Blues Accelerates Developing Globally Connected IIoT Devices with Their Latest Hardware Kits

Wireless harmonization across Wi-Fi, cellular, and LoRa networks for IoT devices.

The Industrial Internet of Things (IIoT) consists of physical devices with sensors and actuators communicating with a cloud application. The wireless link between the two can consume significant development time, especially if the goal is to use multiple technologies. Blues recently launched a new series of products that harmonizes devices and cloud applications across Wi-Fi, cellular, and LoRa wireless connections. To help me understand how their unique solution works, they sent a Getting Started Kit. Here is my experience with Blues Wireless, Notecards, and Notehub.

Blues, known initially as Blues Wireless, provides connectivity solutions for IIoT devices. Their products include hardware development tools, wireless cards, and a robust cloud interface platform. The essential products to know are Notecards and Notehub.

Notecard

A Notecard is a system on module (SoM) that combines a microcontroller and at least one radio. There are Notecards with Cellular (LTE Cat-1, Cat-M, NB-IoT), Wi-Fi (2.4 GHz), Cell+WiFi, and LoRa. All Notecards have an M.2 connector.

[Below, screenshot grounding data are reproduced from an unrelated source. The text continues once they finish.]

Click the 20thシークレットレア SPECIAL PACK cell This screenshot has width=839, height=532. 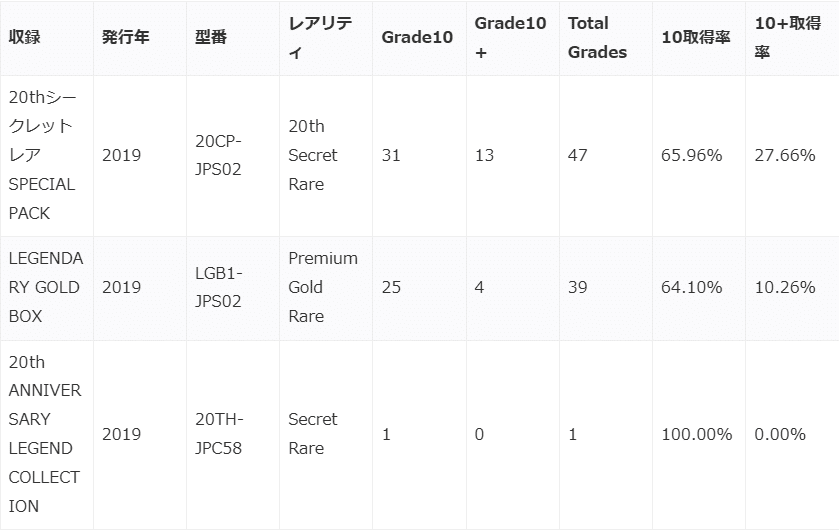(x=42, y=155)
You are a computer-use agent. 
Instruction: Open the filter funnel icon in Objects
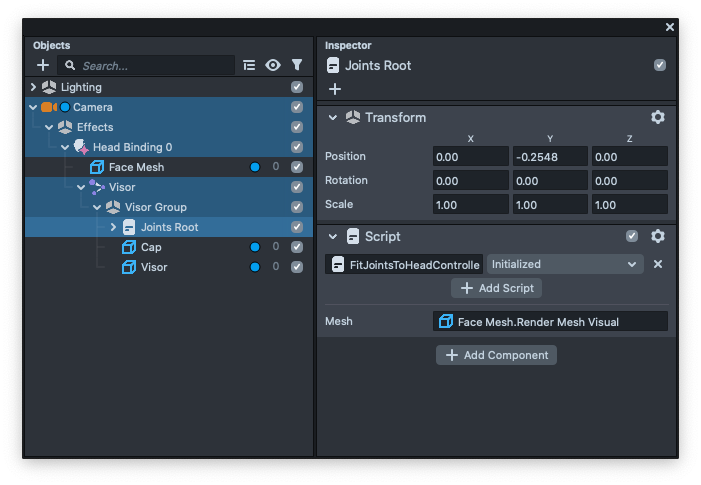click(297, 65)

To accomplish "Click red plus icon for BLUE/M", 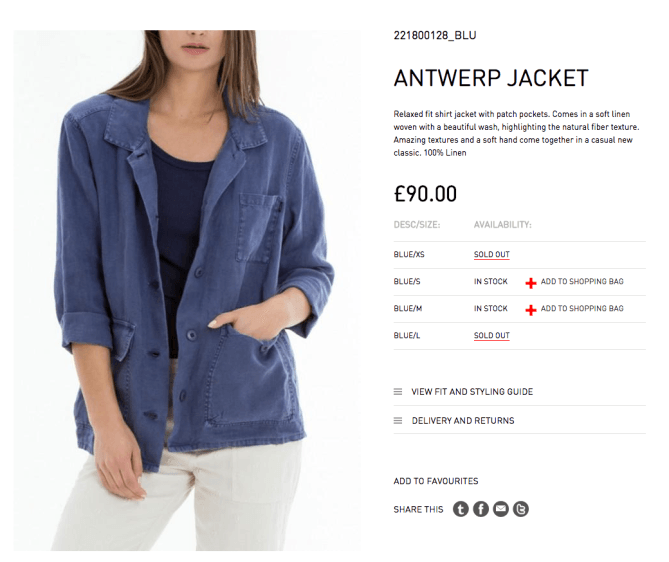I will (530, 310).
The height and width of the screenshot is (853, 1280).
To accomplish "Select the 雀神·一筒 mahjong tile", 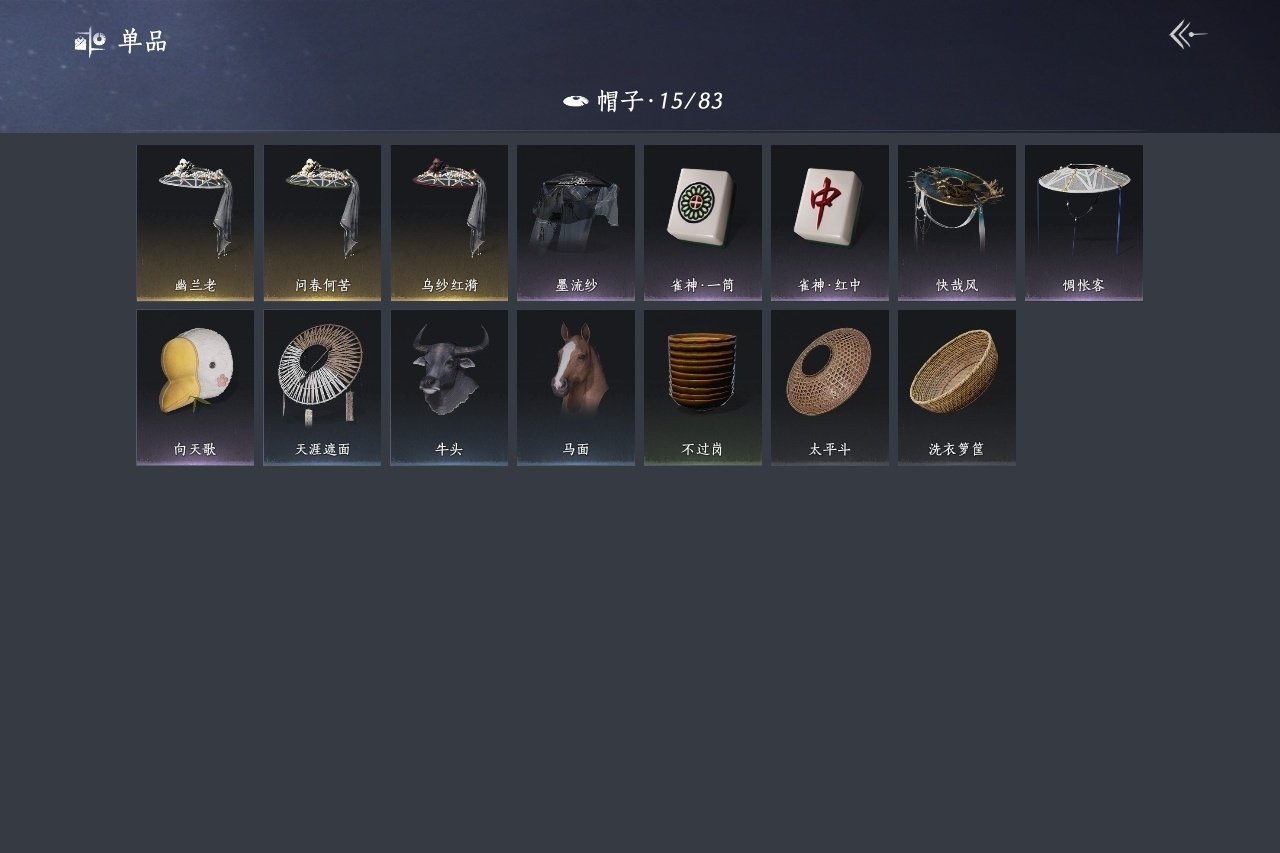I will point(703,223).
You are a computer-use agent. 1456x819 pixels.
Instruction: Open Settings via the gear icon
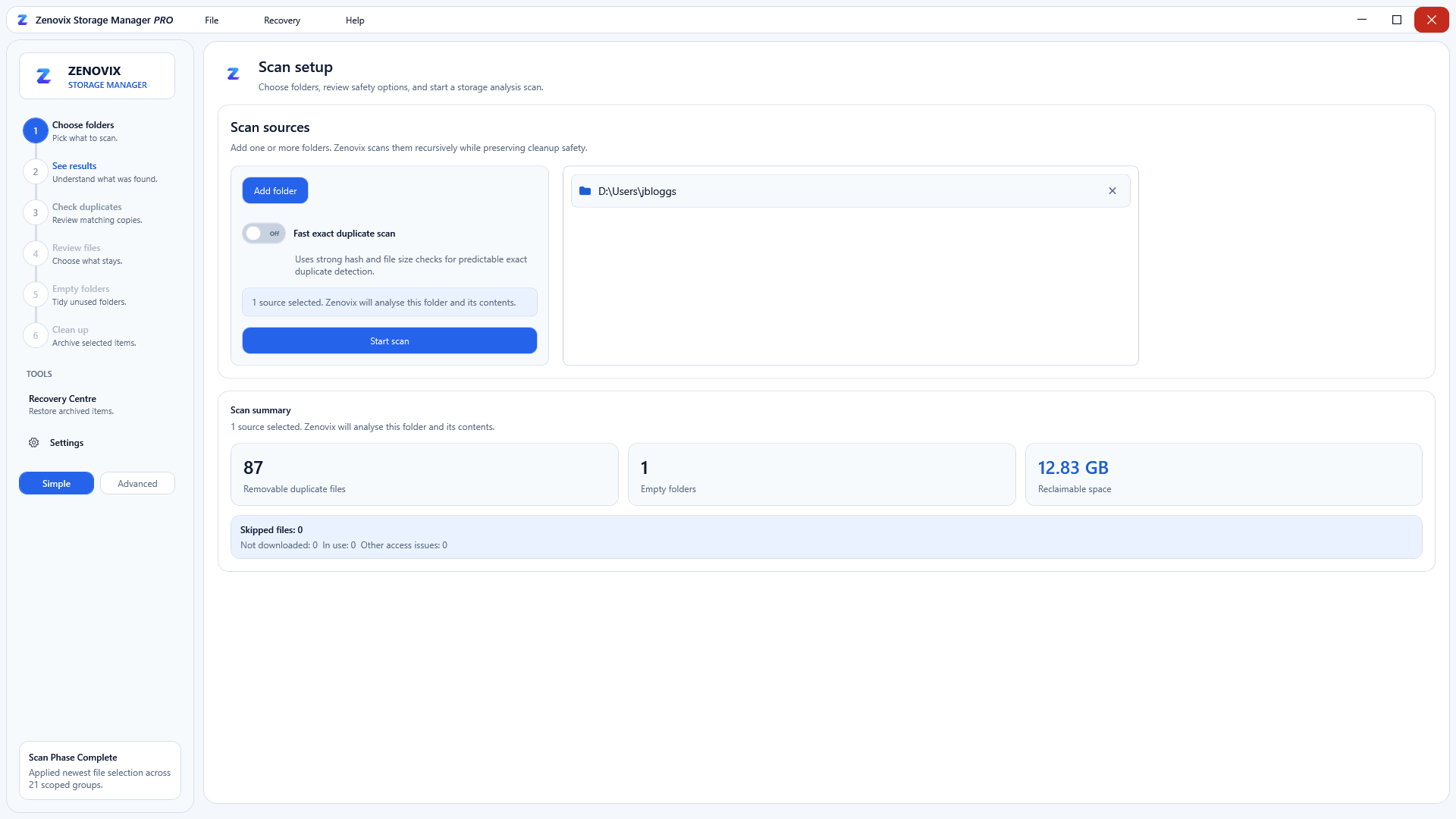(34, 443)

Their sizes are similar, with differences in height or thickness.

Notecard Cell+WiFi rear (📷: James Lewis)

Note: Blues also offers "chips" editions of their cards. These are high-volume (minimum of 500 pieces) customized solutions.

JSON commands and responses (📷: James Lewis)

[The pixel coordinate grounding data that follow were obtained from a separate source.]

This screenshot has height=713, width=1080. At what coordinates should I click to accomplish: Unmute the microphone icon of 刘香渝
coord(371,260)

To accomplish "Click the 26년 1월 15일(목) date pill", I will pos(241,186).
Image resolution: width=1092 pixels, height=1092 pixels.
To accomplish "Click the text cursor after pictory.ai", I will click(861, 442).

Their onboard microcontroller manages the wireless connection and communicates via UART (serial) or I2C with the application processor. That communication does not use cryptic AT-style commands. Instead, it uses a JSON structure to configure the wireless parameters and to send data to the cloud.

Sending JSON structures to Cell+WiFi Notecard (📷: James Lewis)

Using a modern way to interact with a wireless module means you can easily integrate Notecard into almost any development environment. The Blues Dev portal provides examples for C/C++ in VSCode with PlatformIO and the Arduino IDE. You can also use high-level languages like Python or CircuitPython. Easy interaction continues beyond there. Since the hardware interfaces are UART or I2C, you can use almost any microcontroller with the Notecard. However, Blues does offer a microcontroller board called Swan.

Swan and Notecarriers

Swan is an STM32L4R5-based board in an Adafruit Feather-compatible form factor. The microcontroller is an Arm Cortex-M4 with 640 kilobytes of RAM, 2 megabytes of flash, and 55 GPIO pins! The GPIOs are accessible via 2.54 mm header pins and castellated edges. The castellated edges mean you can solder Swan directly onto a PCB, which reduces the development effort to integrate the microcontroller in your IIoT device. It also has connectors for a LiPo battery, Qwiic / STEMMA QT, and an ST-LINKV3 debug header.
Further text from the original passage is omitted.